◆ Task statement:
What is needed is every line of the material that contains "icon".

◆ Records supplied:
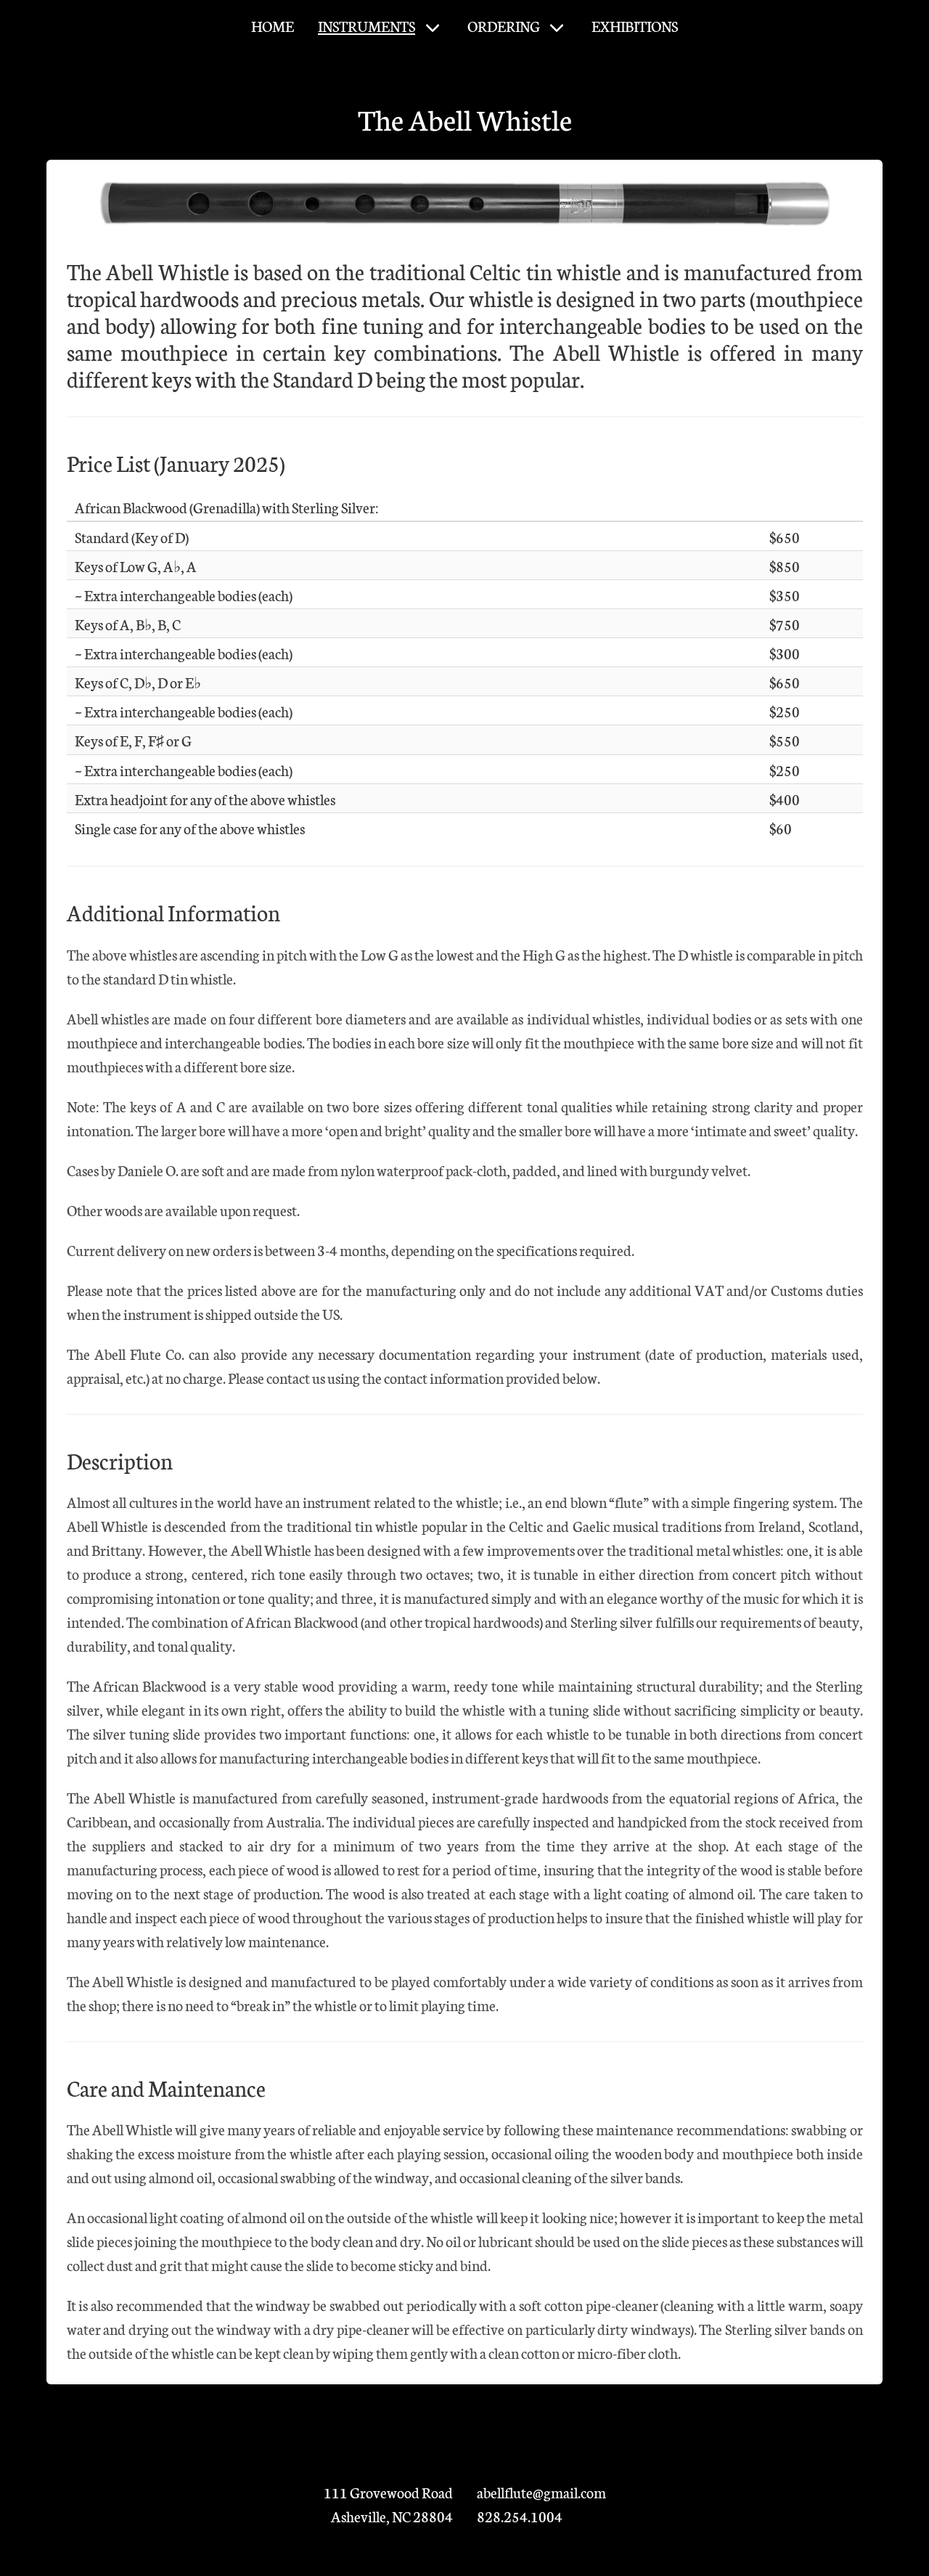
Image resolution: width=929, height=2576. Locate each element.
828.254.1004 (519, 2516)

...

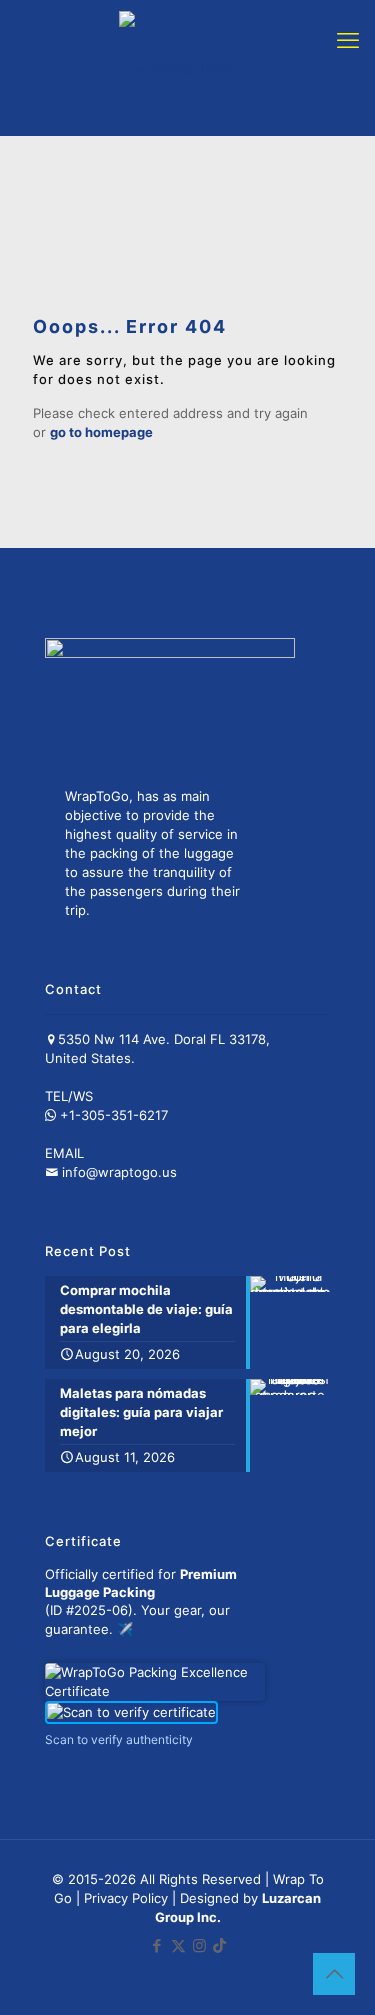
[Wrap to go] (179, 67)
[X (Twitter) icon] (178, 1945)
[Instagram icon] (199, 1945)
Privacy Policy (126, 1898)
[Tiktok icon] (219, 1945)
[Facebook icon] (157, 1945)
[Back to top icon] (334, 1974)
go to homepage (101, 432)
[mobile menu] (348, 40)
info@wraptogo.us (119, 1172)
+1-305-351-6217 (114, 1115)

◆ Expected output:
[X (Twitter) icon] (178, 1945)
[Instagram icon] (199, 1945)
[Tiktok icon] (219, 1945)
[Facebook icon] (157, 1945)
[Back to top icon] (334, 1974)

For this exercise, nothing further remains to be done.